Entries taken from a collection
= = = = =

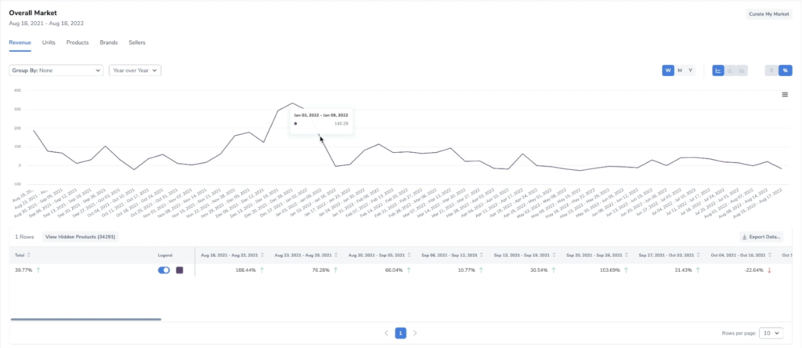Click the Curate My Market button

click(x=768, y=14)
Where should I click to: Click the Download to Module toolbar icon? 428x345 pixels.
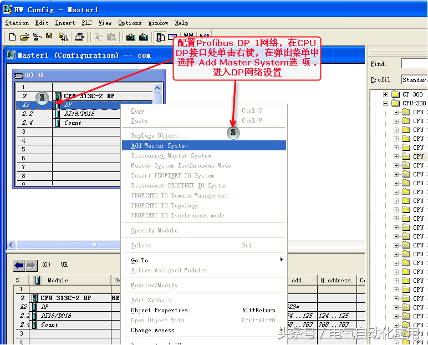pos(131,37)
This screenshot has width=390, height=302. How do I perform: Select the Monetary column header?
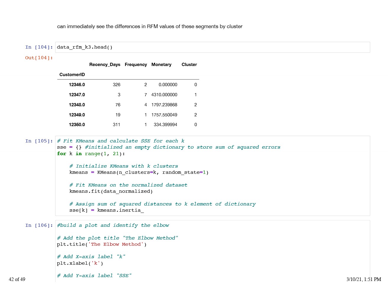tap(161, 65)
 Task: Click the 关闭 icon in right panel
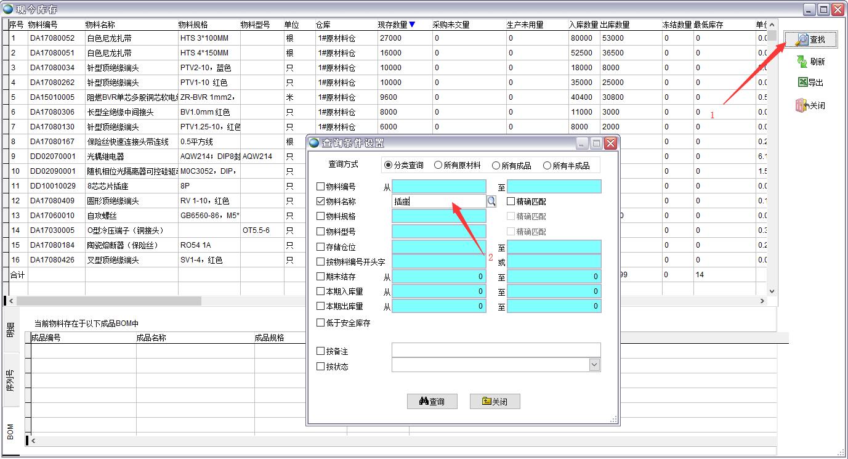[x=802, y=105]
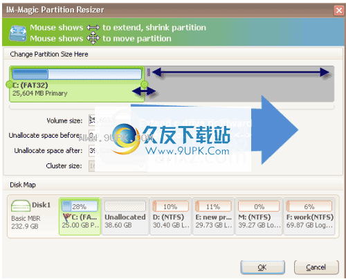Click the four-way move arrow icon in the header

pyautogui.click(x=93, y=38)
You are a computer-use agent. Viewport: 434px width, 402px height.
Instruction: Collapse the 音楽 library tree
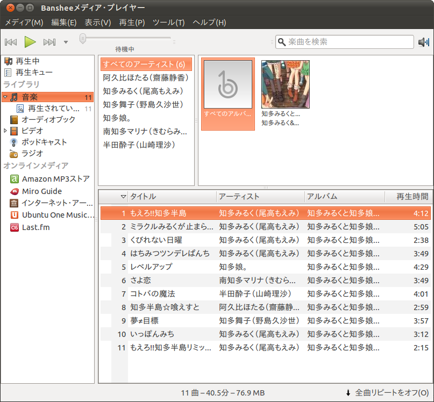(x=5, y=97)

= = = = =

Please output only the lines running from the one that holds "Where should I" through the last line of the entries, both ends included, without any images.

* YOUR RESPONSE *
Where should I click to: Click the Download to Module toolbar icon? 428x345 pixels.
pos(131,37)
This screenshot has width=390, height=302. How do I perform: Select the Monetary column header?
tap(161, 65)
 Task: Click the 关闭 icon in right panel
[x=802, y=105]
Click the four-way move arrow icon in the header

pyautogui.click(x=93, y=38)
You are a computer-use agent. Viewport: 434px width, 402px height.
Instruction: Collapse the 音楽 library tree
(x=5, y=97)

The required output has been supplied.